→ Records shown
────────────────

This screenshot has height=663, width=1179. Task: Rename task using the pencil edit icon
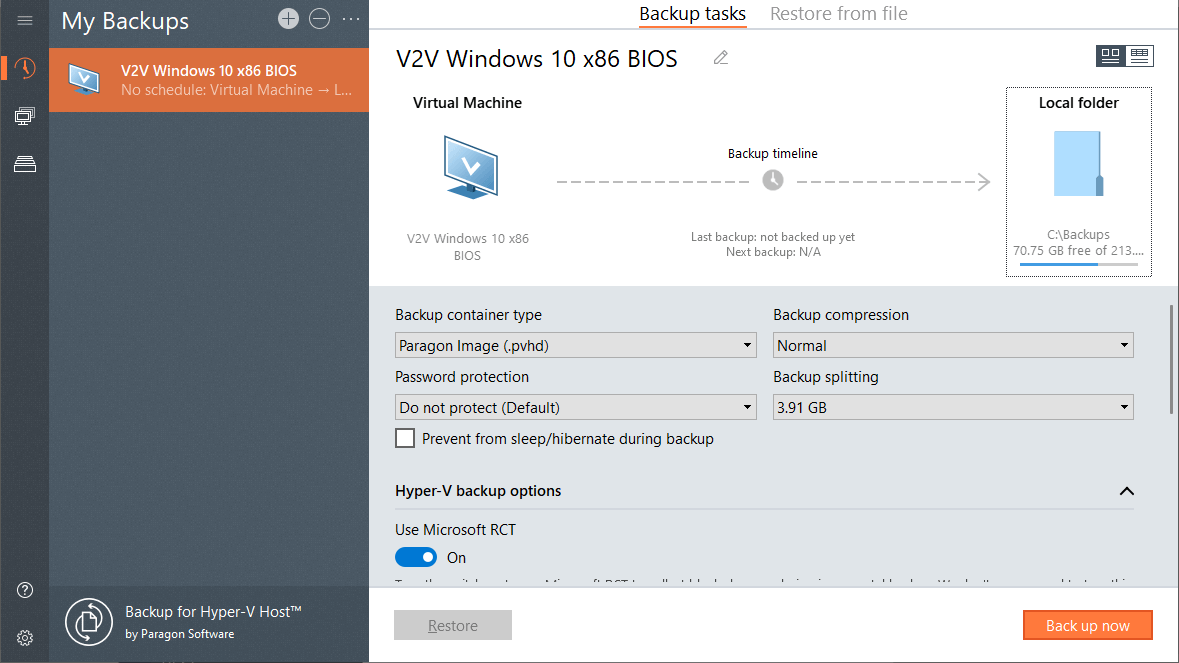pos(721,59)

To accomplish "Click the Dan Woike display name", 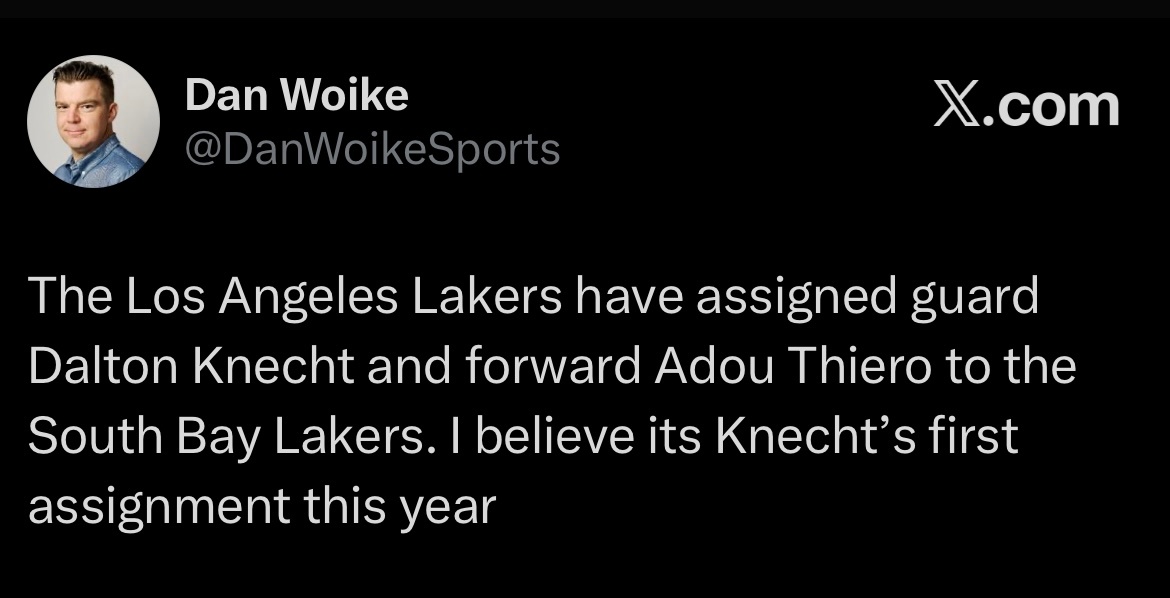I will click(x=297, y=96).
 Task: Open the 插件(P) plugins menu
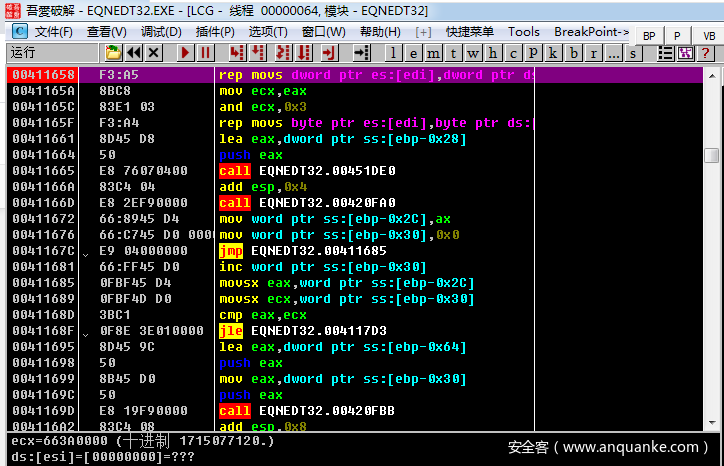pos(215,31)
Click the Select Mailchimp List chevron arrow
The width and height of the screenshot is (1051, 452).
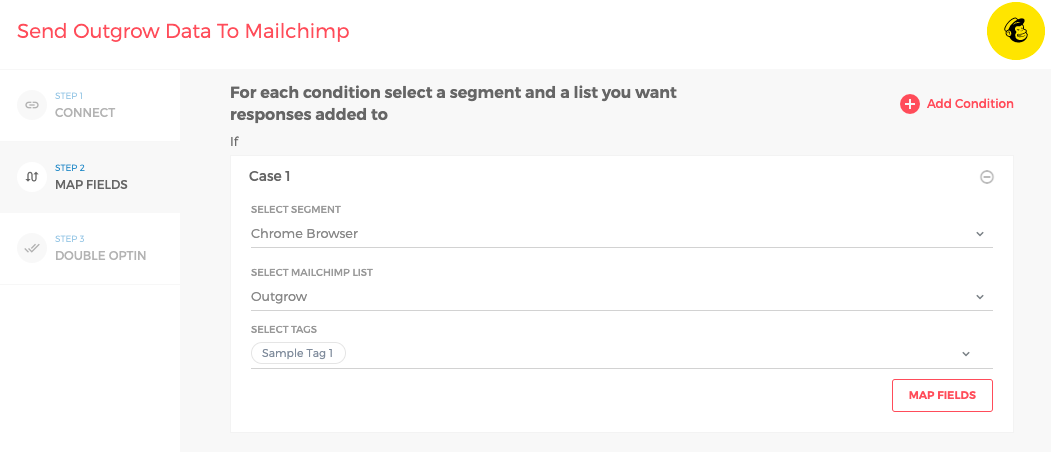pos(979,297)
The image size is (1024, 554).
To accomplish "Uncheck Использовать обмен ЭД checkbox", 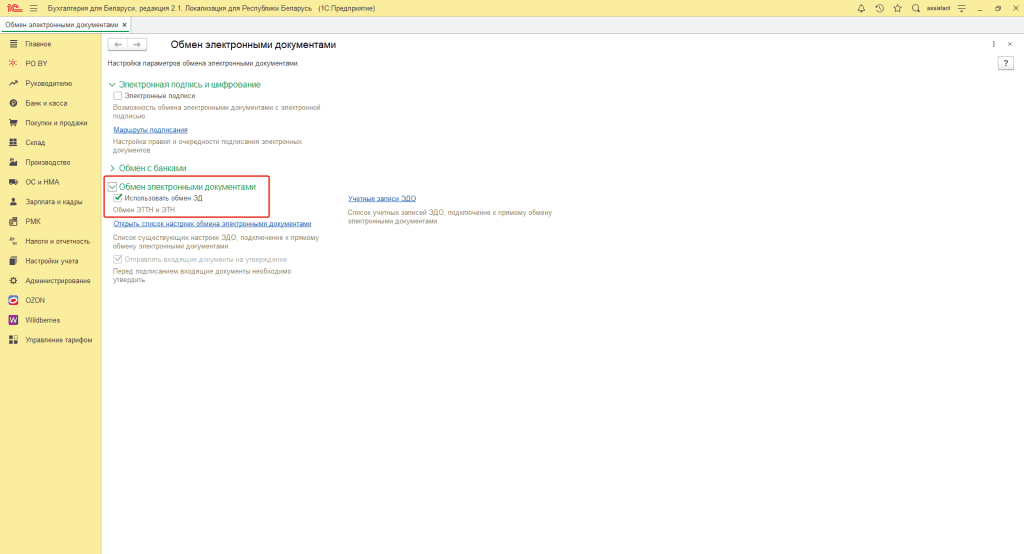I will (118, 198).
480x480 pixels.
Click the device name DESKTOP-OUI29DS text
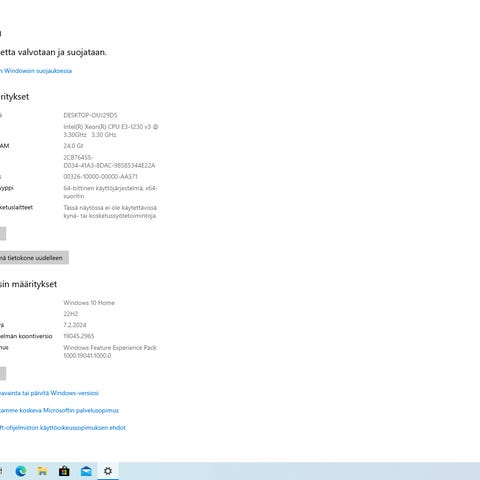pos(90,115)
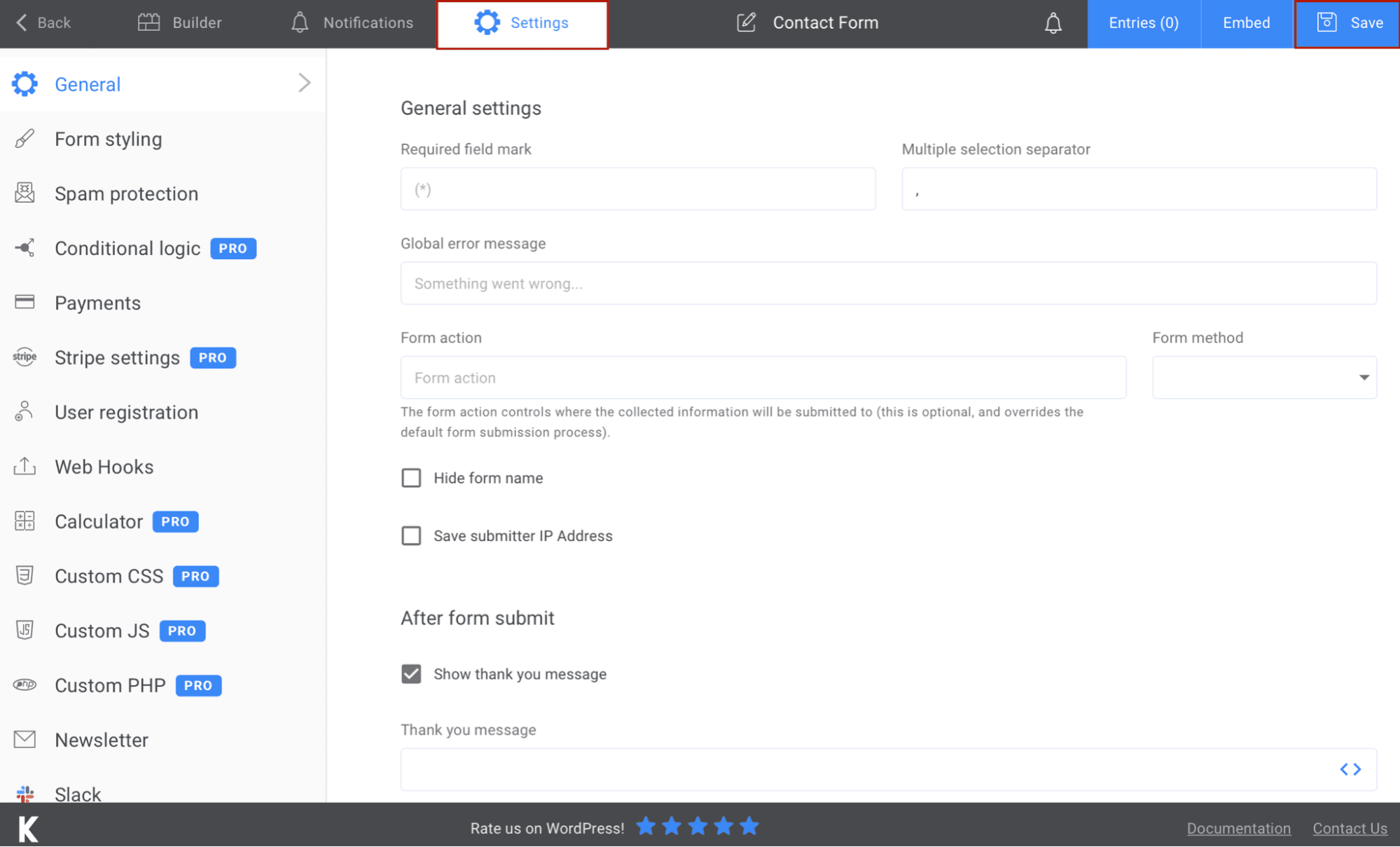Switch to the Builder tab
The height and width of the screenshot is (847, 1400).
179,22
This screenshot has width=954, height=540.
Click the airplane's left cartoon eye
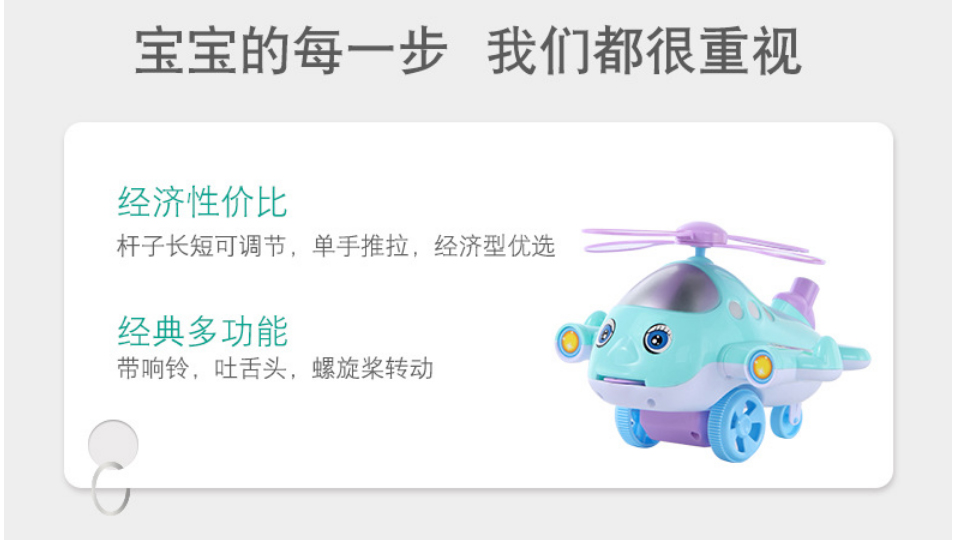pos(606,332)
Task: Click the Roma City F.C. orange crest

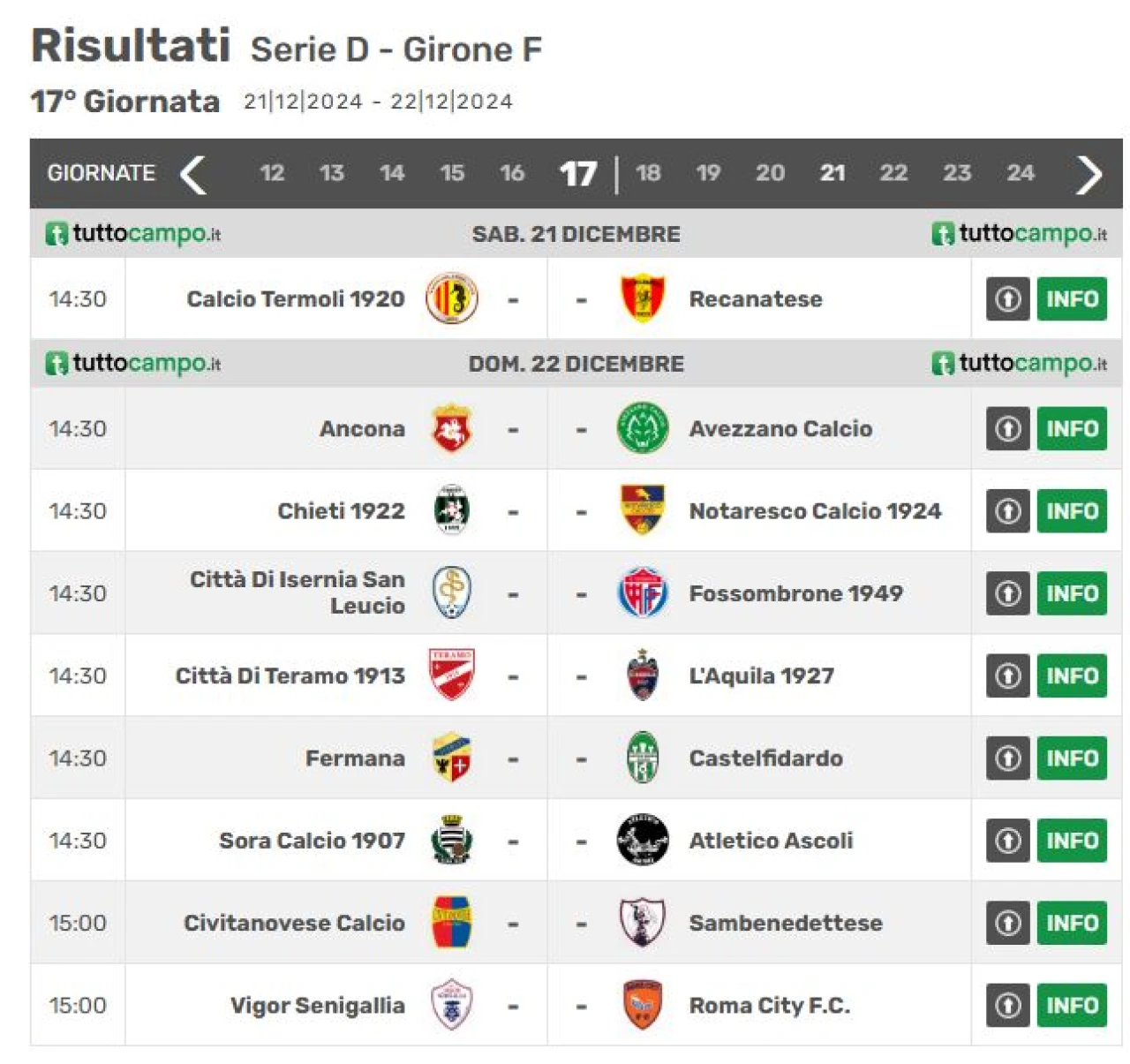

────────────────

→ Task instructions
Reproduce the rows verbatim from the line with "This screenshot has width=954, height=540." through the end of the rows, with the pictures left out.

→ Answer for the task
This screenshot has width=954, height=540.
Click the airplane's left cartoon eye
pos(606,332)
Task: Click the Roma City F.C. orange crest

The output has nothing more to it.